By way of consequence, it is understood that the notion of value cannot be expressed in a plural form as we do not ask ourselves whether morals have a moral value, beauty an aesthetic value, no more than whether courage has a brave value or fear a fearful value etc. Nevertheless, our aim is to determine whether all these qualities have a value, a concept whose meaning remains unchanged, whatever the quality. That is why there are no kinds of values. It can be concluded that value only has any sense when expressed in a singular form.
However, since the term of values, expressed in a plural form, is commonly employed in everyday language, I shall use it in the plural form at times. Nevertheless, it must be kept in mind that in doing so, I do not mean that there are different kinds of values.
This confusion may seem only to be grammatical, yet it has an extremely important consequence, which I now propose to examine.
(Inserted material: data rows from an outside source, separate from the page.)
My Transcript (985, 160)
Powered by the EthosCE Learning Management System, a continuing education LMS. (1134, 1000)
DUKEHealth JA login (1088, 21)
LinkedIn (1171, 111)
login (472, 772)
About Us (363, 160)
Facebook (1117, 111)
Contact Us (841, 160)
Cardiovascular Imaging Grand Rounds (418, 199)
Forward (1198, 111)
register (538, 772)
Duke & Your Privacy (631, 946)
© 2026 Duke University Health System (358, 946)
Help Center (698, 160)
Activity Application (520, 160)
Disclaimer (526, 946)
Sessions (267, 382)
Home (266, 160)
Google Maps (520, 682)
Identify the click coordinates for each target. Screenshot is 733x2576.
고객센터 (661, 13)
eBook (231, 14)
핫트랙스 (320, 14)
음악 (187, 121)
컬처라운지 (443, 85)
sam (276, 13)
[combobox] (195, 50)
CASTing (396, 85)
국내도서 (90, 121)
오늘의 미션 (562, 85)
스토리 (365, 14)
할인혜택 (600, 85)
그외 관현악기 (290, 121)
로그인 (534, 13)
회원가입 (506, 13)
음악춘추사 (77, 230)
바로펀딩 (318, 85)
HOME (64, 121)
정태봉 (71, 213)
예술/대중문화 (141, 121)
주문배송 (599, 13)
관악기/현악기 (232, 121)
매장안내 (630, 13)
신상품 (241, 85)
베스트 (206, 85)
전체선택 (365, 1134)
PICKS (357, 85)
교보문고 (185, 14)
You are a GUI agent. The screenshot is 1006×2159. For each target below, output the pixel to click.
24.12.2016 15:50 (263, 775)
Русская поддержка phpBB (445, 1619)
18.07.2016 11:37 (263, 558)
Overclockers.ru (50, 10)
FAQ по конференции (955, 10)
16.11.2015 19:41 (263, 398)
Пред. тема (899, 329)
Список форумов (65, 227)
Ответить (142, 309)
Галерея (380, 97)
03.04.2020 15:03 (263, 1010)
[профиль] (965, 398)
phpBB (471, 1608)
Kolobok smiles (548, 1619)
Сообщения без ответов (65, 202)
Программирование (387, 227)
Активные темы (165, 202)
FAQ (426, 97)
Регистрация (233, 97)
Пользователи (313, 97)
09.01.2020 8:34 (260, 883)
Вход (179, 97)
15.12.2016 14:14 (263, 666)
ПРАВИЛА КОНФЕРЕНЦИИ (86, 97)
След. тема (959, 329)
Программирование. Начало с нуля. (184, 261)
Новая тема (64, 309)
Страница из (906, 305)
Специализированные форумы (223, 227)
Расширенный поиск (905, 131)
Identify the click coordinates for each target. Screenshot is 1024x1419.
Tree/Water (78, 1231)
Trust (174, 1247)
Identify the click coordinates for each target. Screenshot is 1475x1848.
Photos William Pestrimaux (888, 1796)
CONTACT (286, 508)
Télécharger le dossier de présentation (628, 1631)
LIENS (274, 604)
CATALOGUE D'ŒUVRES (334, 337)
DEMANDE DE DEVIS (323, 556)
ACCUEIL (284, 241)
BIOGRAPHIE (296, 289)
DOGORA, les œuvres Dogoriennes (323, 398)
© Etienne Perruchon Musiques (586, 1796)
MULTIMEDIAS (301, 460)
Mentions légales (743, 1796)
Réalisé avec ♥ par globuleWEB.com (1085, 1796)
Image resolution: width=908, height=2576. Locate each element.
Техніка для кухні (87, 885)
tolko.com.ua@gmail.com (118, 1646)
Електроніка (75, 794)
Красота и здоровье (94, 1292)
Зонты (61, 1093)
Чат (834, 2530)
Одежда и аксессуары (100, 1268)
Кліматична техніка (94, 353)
It is generally agreed that Social Sciences pursue a scientific ideal: objectivity, achieved through the principle of neutrality, even if some researchers have a critical outlook on this ideal. We could define this principle as follows: to avoid using the notion of value when explaining a social or historical phenomenon, in other words, to avoid mixing judgments of facts and judgments of values. In a scientific study, no judgment of value whatsoever must be used. Only factual judgments may be employed as well as the hypotheses required to explain, classify or connect them. Value has been removed from the field of Social Sciences. This is also the case for the concept of quality as value and quality have been confounded. Is this approach justified? The distinction we have made between value and quality leads us to think afresh about the legitimacy of this removal, as regards the qualities.